There's his racist remarks: "You cannot go to a 7-Eleven or a Dunkin' Donuts unless you have a slight Indian accent."

Then there's his racist remark about Obama: "the first mainstream African-American who is articulate and bright and, and clean and a nice-looking guy." I guess he thinks Jesse Jackson and Al Sharpton, two others who ran for the Democratic nomination, were either all of the above and not mainstream or were mainstream but not too bright, dirty, and ugly. I suppose it could've been worse - he could've said that Obama was only getting the lazy black vote like Hillary did.

Then there's Biden's vote for to invade Iraq, which he thought was a good idea back in 1998. In 2002-2003, as head of the Senate Foreign Relations Committee, he said the U.S. would "probably" invade Iraq on August 4, 2002 and echoed the Bush administration's hysterical propaganda campaign about WMD. Aping Bush (or was Bush aping him?), he declared: "One thing is clear: These weapons must be must be dislodged from Saddam, or Saddam must be dislodged from power." He refused to call former weapons inspector Scott Ritter to testify before Congress because he wasn't even remotely interested in finding out the truth about Iraq's WMD. Instead, he stole a play from Rove and called on "experts" who agreed with him that Hussein had WMD.

The rest, as they say, was history - along with over 4,000+ American and almost 1 million Iraqi lives, a de facto genocide in a country of about 30 million.

Then there's the fact that Biden is a wholly-owned subsidiary of the credit card giant MBNA, which has given him a whopping $214,000 since 1990. His son was on their payroll as a lobbyist, raking in $100,000 and Biden sold his house to one of their execs for a cool $1.2 million. No wonder he, along with his Republican colleagues, voted for the credit card companies' dream bill known as the Bankruptcy Reform Act in 2005.

Biden not only voted for it, he blocked amendments exempting those whose financial problems caused by serious medical problems from the law's provisions, he voted against protecting troops and veterans from bankruptcies caused by predatory lenders, and he made sure that no low-income elderly people would be protected from losing their homes. Apparently he didn't see why the sick, elderly, active-duty troops or veterans should get any protection against the guys Jesus threw out of the temple. Judging by his record, Biden would've clear the temple of the old, the sick, and victimized veterans and put a big "open for business" sign out front.

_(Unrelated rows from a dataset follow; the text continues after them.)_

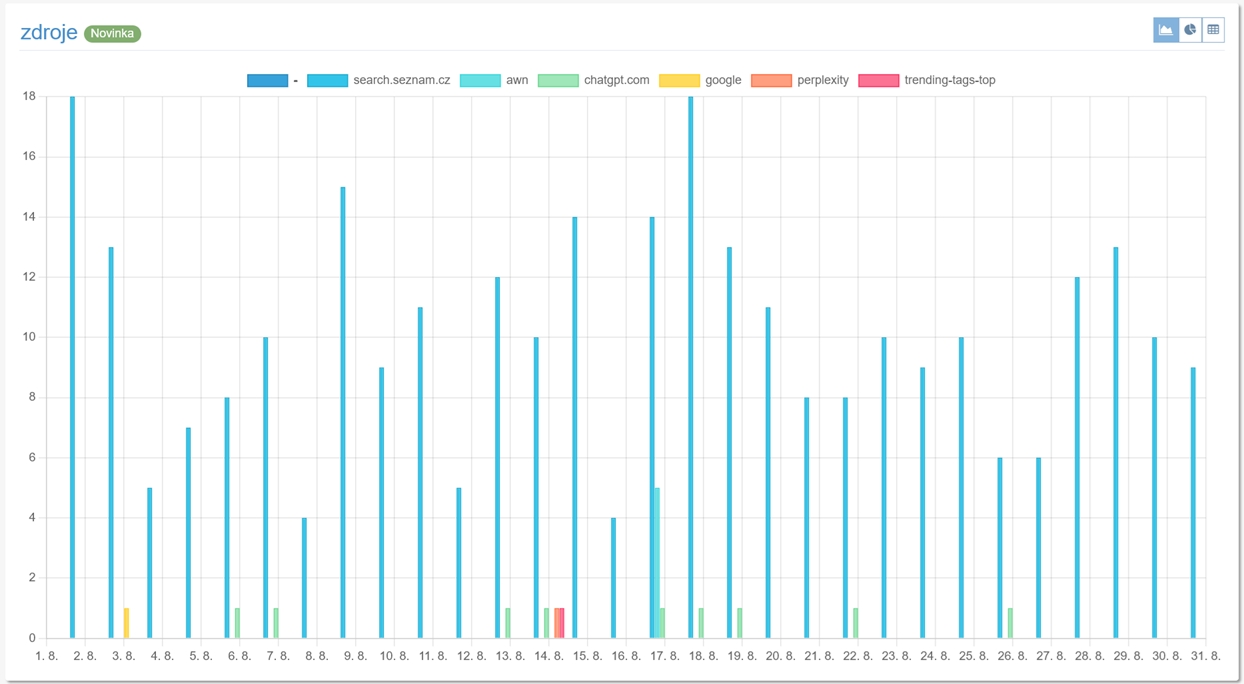Click the search.seznam.cz bar for 9. 8.
Image resolution: width=1244 pixels, height=684 pixels.
click(343, 410)
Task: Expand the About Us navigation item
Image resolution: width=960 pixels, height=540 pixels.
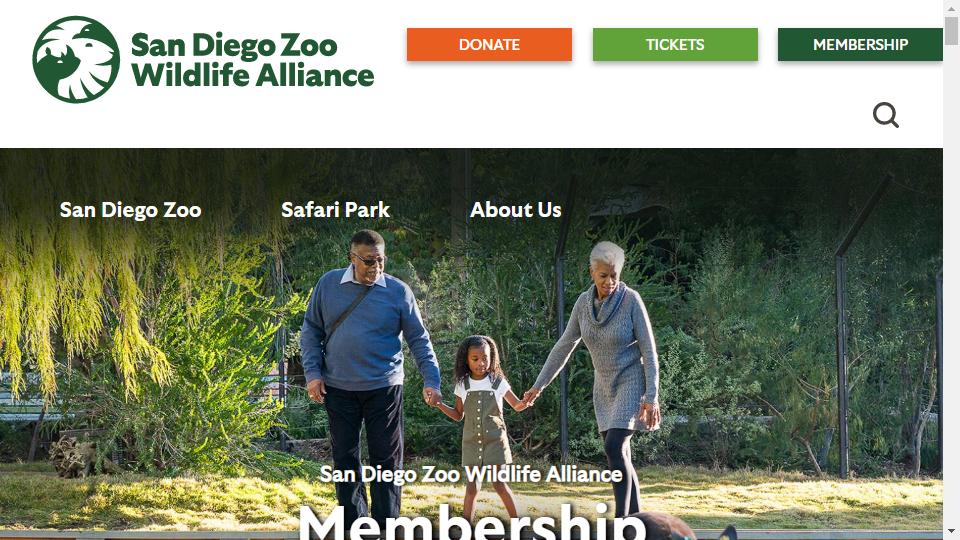Action: [516, 210]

Oh, and Biden voted to tighten the sanctions on Cuba.

With the selection of his running mate, Obama has deprived himself of important lines of attack against McCain. Obama can't make the "judgement is more important than experience" argument. He can't say that "the McCain's campaign is tied to lobbyists." Well, maybe me can say those things, but it's tough to slam the other guy as a corrupt Washington insider with bad judgement and when you picked a corrupt Washington insider with bad judgement as your right-hand man.

From plagiarizing in law school and from a British reform socialist during his presidential bid to supporting the invasion and pushing for the Bosnia-style division of Iraq into three racially-based mini-states, Biden is of the few people who could single-handedly cost Obama the election. I'm not only talking about his penchant for big, stupid (racist) gaffes, but his foreign policy positions and his ties to the financial industry. If the sheriff shows up to your grandma's door to kick her out even though she filed for bankruptcy, knowing that Joe Biden denied her any legal protection whatsoever is not exactly a strong motivation to vote for him and Obama on election day. And the Democrats can't figure out why the hell they haven't gotten higher voter turnout over the last 30 years and lost tons of elections to the Republicans.

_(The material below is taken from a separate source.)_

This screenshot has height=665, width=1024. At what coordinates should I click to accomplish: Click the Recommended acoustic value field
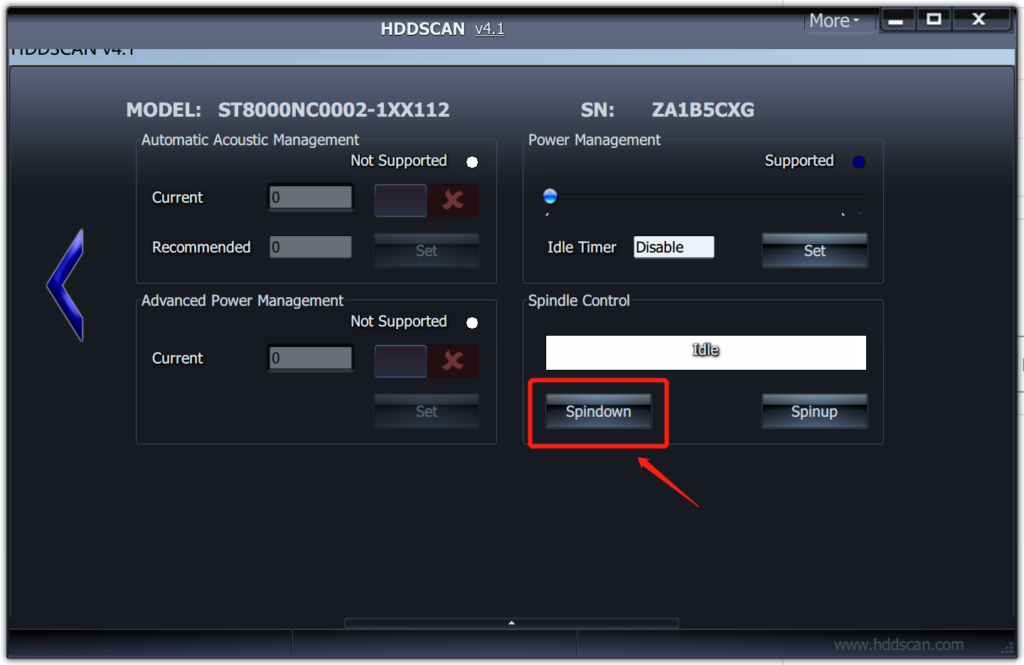coord(310,247)
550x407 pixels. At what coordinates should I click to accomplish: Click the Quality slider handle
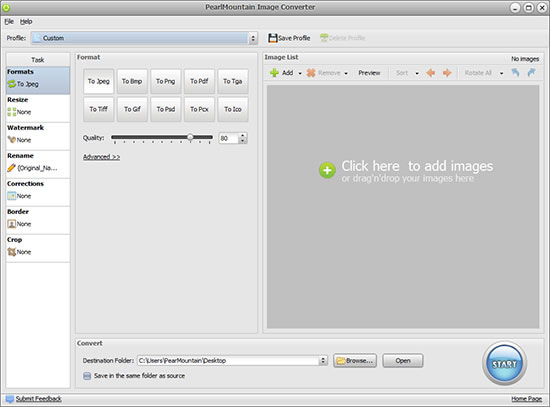coord(190,137)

If Obama had good judgement, foresight, or a political spine, he wouldn't have picked this creature of the credit card industry to be his right-hand man. Then again, Obama's pick makes perfect sense, given that Goldman Sachs and other Wall Street titans are his top donors. Birds of a feather...

Maybe on Thursday when Obama makes his historic acceptance speech at Invesco Field (gotta love the corporate venue), he'll announce that "change we can believe in" is being scrapped for his new slogan: "profits and bailouts you can bank on." But don't hold your breath if you're waiting for Obama to develop a penchant for honesty.